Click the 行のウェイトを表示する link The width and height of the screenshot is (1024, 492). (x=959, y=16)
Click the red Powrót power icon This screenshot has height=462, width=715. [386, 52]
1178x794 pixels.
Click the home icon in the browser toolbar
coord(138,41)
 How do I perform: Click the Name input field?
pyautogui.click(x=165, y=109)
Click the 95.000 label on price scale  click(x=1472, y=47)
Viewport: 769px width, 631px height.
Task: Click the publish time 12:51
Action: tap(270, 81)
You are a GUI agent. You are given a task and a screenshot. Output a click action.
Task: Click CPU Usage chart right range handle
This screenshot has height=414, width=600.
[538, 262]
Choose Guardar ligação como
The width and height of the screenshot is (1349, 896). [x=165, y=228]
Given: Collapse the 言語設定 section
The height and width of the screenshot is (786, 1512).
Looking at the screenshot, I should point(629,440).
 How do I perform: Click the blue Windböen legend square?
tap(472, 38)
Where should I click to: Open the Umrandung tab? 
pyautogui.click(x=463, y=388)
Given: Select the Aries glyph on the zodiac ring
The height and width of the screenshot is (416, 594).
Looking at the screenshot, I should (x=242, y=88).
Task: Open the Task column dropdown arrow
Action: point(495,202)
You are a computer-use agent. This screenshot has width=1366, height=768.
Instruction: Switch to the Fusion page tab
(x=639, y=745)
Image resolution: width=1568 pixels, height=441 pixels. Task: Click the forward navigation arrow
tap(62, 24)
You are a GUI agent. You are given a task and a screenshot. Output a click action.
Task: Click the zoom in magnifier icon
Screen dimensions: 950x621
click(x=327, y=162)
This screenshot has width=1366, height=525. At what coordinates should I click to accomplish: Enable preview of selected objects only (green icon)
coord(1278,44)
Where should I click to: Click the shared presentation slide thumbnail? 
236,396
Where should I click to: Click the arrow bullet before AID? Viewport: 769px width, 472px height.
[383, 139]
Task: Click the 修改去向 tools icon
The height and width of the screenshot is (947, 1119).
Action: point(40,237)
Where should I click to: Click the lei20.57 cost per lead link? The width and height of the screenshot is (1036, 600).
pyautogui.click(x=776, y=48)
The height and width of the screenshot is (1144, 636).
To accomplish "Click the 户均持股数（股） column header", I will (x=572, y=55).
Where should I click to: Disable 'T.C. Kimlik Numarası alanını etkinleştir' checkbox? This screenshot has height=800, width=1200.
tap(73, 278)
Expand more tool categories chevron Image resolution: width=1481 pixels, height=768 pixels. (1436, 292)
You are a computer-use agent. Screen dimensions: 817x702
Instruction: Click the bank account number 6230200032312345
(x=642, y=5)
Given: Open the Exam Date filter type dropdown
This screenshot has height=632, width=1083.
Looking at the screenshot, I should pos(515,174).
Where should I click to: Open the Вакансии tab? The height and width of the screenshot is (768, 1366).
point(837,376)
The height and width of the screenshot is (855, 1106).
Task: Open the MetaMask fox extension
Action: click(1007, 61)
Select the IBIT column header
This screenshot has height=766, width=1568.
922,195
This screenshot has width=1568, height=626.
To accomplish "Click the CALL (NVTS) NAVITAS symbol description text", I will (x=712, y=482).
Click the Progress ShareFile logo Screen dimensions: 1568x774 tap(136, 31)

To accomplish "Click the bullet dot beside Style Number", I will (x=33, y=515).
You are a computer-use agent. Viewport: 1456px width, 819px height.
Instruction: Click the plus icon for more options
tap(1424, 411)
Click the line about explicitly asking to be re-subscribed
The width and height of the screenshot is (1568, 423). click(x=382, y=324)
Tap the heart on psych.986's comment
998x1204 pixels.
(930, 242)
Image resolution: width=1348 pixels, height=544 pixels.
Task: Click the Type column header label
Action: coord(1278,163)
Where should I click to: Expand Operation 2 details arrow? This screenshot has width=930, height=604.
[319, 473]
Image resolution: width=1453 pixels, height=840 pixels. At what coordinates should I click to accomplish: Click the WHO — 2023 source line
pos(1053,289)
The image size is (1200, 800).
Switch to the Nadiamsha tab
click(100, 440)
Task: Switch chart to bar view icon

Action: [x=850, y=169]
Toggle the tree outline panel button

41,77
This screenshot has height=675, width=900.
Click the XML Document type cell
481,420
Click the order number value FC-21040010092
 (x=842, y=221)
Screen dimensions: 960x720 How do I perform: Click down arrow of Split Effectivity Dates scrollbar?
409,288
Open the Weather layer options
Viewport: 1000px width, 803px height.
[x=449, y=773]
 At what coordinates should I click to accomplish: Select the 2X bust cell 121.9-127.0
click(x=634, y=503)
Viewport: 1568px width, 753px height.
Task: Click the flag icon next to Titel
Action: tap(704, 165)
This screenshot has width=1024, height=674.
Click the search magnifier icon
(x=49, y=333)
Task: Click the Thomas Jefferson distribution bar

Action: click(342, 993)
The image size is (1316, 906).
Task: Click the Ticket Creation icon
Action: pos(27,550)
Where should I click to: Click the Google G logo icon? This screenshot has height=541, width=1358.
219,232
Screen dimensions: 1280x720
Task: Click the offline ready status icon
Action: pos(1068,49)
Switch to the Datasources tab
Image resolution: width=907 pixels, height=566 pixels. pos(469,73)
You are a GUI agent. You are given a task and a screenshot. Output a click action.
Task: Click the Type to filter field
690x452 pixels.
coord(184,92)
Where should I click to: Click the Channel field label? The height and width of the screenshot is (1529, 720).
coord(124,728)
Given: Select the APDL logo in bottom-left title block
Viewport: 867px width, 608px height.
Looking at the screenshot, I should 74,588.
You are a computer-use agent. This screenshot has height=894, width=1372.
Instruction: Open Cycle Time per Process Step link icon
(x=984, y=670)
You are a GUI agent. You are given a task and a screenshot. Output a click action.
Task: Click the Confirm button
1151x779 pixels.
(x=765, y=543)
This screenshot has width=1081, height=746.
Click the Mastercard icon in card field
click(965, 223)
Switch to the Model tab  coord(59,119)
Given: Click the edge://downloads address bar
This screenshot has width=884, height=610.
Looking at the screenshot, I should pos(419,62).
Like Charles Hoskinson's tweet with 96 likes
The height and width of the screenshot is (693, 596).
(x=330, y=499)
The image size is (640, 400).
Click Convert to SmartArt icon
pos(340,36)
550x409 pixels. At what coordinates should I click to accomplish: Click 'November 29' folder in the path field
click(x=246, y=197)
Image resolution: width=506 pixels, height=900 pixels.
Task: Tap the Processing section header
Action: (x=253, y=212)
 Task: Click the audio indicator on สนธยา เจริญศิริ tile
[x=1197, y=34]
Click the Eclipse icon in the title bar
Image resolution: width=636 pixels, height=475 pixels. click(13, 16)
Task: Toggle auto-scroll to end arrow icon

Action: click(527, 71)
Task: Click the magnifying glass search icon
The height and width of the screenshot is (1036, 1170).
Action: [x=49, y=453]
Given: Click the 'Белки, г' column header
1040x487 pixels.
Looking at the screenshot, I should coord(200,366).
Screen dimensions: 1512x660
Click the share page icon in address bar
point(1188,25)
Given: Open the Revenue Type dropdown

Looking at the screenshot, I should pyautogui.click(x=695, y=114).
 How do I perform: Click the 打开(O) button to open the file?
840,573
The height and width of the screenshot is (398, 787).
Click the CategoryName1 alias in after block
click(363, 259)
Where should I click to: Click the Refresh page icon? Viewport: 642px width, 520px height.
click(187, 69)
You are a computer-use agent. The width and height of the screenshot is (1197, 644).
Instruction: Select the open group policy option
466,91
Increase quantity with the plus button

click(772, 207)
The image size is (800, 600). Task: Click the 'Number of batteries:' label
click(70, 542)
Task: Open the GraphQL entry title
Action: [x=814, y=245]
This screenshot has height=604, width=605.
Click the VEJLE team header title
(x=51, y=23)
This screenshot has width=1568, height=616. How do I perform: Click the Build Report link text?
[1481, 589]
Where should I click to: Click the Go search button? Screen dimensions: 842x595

------------------------------------------------------------------------

Work request:
Only lines holding the word "computer" belong in the answer; copy each one from the material.

Reply to the task:
You are a computer-use agent. This screenshot has width=1366, height=768.
You are a computer-use agent. Screen dimensions: 817x702
You are a computer-use agent. Viewport: 1456px width, 819px height.
You are a computer-use agent. This screenshot has height=894, width=1372.
You are a computer-use agent. The width and height of the screenshot is (1197, 644).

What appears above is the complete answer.